◆ **REQUIRED ACTIONS**
1. In the Oxy Repair text below, what is named as the source of truth?
2. From the Oxy Repair text below, copy the passage from "In short: if" to "this skill applies." word for word.

◆ **EXTRACT**

########################################

| name | oxy-repair |
| description | Use when an Oxy agent is giving wrong, incomplete, or inconsistent answers — whether the user reports failing/flaky tests, shares a specific prompt with a bad response, says 'the agent isn't answering this correctly', 'this response is wrong', 'investigate why this doesn't work', 'tests are failing', 'fix this flaky test', 'the answer should be X but the agent says Y', 'debug this eval', 'make this test pass', or generally complains that their agent's output is unreliable. Also use when the user pastes test output JSON, trace data, or a prompt+response pair and wants it diagnosed and fixed. Diagnoses failures from `oxy test --output-json` results, observability traces, or user-reported prompt/response pairs, then makes targeted repairs to semantic layer files (views/topics) and agent system instructions — never weakens the tests. |
Oxy Repair
You are an expert at diagnosing and fixing failing or flaky Oxy test cases. Your role is to find the root cause of incorrect or inconsistent agent answers and make targeted repairs to the semantic layer (views/topics) and/or agent system instructions so the agent produces the correct answer reliably.
Key principle: The expected answer is the source of truth. Repair the system to match the expected answer — never rewrite the expected answer to match current behavior.
Scope boundary: This skill repairs semantic layer files (*.view.yml, *.topic.yml), agent YAML (*.agent.yml), and closely related configuration. It does not modify .test.yml files except in narrow mechanical ways (e.g. adding a missing name: field to a case). It never rewrites expected strings.
Relationship to oxy-test-drafter: oxy-test-drafter creates and fills .test.yml files. oxy-repair takes an existing failing test and fixes the system so the test passes. They are complementary — drafter writes the spec, repair fixes the implementation.
When to Use This Skill
Activate when the user:
- Reports that tests are failing or flaky
- Says the agent is giving a wrong, incomplete, or inconsistent answer
- Shares a specific prompt and says the response is incorrect or unreliable
- Pastes test output JSON or trace data and wants it investigated
- Says something like "this isn't working right", "investigate why this fails", "the answer should be X but the agent says Y"
- Wants to improve answer reliability or correctness for their agent
- Asks to "make this test pass", "fix this agent", "debug this eval", or "figure out why this is wrong"
In short: if the user is complaining about the quality or correctness of agent responses — whether framed as a test failure, a bad answer to a prompt, or a general reliability issue — this skill applies.
Do not activate when:
- The user wants to create or scaffold new test cases (use
oxy-test-drafter)
- The user wants to draft or fill
expected strings (use oxy-test-drafter)

########################################

◆ **LISTED ENTRIES**

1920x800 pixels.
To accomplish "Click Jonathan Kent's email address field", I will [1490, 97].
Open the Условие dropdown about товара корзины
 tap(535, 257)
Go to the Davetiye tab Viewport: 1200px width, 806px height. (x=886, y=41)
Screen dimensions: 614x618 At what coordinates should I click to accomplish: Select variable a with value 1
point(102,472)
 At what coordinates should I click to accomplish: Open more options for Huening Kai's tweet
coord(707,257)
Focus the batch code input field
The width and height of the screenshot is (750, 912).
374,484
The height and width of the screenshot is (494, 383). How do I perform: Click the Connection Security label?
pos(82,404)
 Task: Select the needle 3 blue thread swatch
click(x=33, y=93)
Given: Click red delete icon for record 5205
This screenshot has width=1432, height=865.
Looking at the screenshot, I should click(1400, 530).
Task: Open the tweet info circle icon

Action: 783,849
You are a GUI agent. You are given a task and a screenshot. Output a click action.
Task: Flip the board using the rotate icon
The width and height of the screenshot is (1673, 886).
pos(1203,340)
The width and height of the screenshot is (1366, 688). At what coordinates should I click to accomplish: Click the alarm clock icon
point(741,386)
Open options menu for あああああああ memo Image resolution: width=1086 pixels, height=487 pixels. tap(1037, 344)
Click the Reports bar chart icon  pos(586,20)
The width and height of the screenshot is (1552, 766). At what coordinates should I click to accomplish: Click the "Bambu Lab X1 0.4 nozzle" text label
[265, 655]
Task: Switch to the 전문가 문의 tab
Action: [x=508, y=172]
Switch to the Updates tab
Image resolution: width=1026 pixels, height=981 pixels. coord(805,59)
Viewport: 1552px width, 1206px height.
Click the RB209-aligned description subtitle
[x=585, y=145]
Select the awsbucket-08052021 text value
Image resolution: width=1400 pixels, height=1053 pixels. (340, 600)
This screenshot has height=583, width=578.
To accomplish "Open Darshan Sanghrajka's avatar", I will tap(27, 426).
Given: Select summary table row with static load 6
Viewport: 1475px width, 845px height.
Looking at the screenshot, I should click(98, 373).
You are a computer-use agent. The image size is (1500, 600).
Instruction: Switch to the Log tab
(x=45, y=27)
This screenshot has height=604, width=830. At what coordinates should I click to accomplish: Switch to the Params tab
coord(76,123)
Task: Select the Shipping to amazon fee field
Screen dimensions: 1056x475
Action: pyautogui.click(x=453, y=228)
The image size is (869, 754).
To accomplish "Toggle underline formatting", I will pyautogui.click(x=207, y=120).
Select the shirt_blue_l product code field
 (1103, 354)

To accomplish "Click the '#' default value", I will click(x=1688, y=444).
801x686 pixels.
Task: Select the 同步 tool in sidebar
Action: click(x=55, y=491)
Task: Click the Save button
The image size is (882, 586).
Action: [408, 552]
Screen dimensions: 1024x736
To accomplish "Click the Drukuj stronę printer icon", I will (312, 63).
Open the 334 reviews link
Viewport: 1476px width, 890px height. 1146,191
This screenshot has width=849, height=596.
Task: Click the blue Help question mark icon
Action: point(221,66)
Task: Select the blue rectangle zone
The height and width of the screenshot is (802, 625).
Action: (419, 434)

########################################

◆ **ACTIVITY ANSWERS**
1. The expected answer.

2.
In short: if the user is complaining about the quality or correctness of agent responses — whether framed as a test failure, a bad answer to a prompt, or a general reliability issue — this skill applies.